Stored records:

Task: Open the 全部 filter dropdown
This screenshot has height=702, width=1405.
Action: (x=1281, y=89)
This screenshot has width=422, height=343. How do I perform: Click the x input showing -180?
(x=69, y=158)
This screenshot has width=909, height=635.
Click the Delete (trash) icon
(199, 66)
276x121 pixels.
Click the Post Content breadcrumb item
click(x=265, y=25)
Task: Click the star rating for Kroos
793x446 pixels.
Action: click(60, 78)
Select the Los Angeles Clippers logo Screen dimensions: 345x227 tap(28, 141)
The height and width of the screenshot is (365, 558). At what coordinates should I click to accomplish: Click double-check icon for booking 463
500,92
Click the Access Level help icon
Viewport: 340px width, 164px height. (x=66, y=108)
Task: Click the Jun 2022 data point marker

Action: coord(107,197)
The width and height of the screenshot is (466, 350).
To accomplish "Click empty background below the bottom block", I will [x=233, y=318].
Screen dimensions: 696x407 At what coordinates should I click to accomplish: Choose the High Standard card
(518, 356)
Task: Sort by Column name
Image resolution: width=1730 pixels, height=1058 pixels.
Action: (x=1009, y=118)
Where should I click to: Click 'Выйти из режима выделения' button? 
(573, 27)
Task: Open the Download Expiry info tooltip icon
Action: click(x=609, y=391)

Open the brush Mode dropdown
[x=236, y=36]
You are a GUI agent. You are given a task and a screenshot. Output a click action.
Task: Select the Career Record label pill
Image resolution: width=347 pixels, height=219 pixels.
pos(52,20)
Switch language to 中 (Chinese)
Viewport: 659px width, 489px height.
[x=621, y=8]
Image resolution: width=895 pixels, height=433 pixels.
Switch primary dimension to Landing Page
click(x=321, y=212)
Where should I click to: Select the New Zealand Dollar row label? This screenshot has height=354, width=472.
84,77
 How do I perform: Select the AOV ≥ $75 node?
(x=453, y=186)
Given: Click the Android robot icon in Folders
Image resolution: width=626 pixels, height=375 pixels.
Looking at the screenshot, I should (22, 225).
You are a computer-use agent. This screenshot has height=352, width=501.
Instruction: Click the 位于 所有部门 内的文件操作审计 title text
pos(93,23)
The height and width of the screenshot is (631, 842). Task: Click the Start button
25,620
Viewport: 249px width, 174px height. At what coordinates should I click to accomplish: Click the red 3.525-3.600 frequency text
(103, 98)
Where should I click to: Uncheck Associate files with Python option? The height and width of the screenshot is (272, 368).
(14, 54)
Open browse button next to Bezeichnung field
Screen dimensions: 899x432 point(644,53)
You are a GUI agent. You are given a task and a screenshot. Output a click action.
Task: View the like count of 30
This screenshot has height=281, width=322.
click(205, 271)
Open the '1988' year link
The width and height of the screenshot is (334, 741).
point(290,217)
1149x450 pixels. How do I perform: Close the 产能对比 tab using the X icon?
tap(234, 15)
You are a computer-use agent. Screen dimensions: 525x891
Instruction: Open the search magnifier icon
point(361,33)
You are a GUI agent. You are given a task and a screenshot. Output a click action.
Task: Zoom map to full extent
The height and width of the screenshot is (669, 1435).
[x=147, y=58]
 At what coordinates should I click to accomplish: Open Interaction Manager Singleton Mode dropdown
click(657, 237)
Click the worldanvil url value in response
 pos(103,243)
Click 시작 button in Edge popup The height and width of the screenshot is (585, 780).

## Aim of the task:
The lines above, starting at the one with "The height and width of the screenshot is (631, 842)." and ending at the one with "Open the '1988' year link", are the only ones to return, exactly as written.

## Expected answer:
The height and width of the screenshot is (631, 842). Task: Click the Start button
25,620
Viewport: 249px width, 174px height. At what coordinates should I click to accomplish: Click the red 3.525-3.600 frequency text
(103, 98)
Where should I click to: Uncheck Associate files with Python option? The height and width of the screenshot is (272, 368).
(14, 54)
Open browse button next to Bezeichnung field
Screen dimensions: 899x432 point(644,53)
You are a GUI agent. You are given a task and a screenshot. Output a click action.
Task: View the like count of 30
This screenshot has height=281, width=322.
click(205, 271)
Open the '1988' year link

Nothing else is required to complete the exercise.